A Holocaust survivor will tell the story of her family’s escape across the Nazi-Soviet frontier.
Irene Miller, who is also an author, speaker and educator, will be a guest Friday at Howell High School as she share to students about her experiences.
Miller, the former director of mental health for Livingston County, has spent her career in the healthcare field and was also the past director of the psychiatric division at Detroit Osteopathic Hospital and director of treatment centers for drug-addicted and dual-diagnosed women and their children at the Detroit Medical Center. She also spent two years as a public school teacher in Israel.
Her book, Into No Man’s Land: A Historical Memoir, has been used by many schools as part of their History and English curriculum and helps to serve her mission of promoting tolerance and diversity.

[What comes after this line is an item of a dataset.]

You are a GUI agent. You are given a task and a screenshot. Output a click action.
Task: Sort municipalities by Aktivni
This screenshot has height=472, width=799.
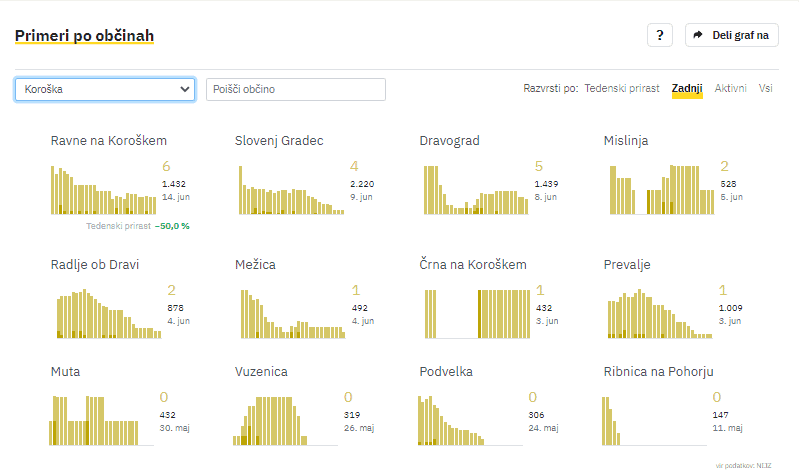pyautogui.click(x=730, y=88)
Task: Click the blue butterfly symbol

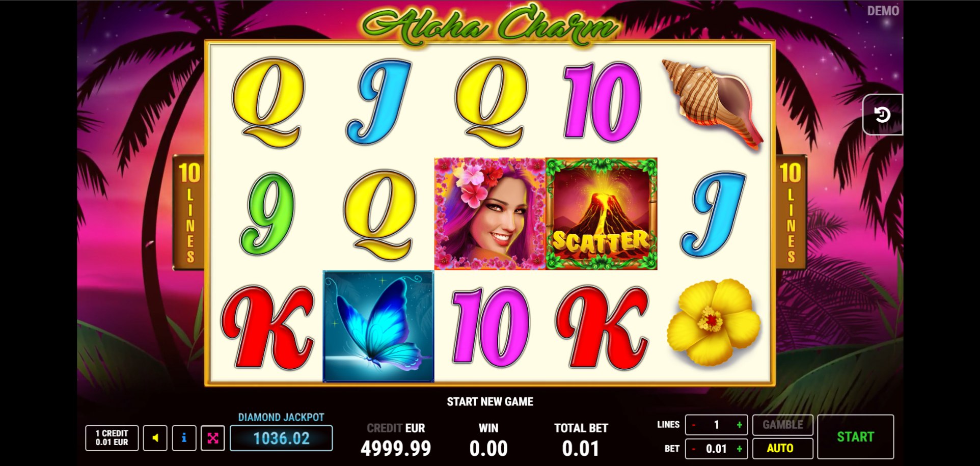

The memoir tells the story of her family who found themselves stranded in a frozen field outside of Warsaw, Poland when the man they hired to help them escape instead cheated and robbed them. Miller has spoken about sleeping in the winter under an open sky in the no man’s land, living on boiled grass and onions, and being sick with malaria. Her family struggled to survive and would become separated, reunited, and ultimately sent to a Siberian labor camp. Miller would later spend years in orphanages.
Miller was also the subject of a 2016 PBS documentary “Irene; Child of the Holocaust”.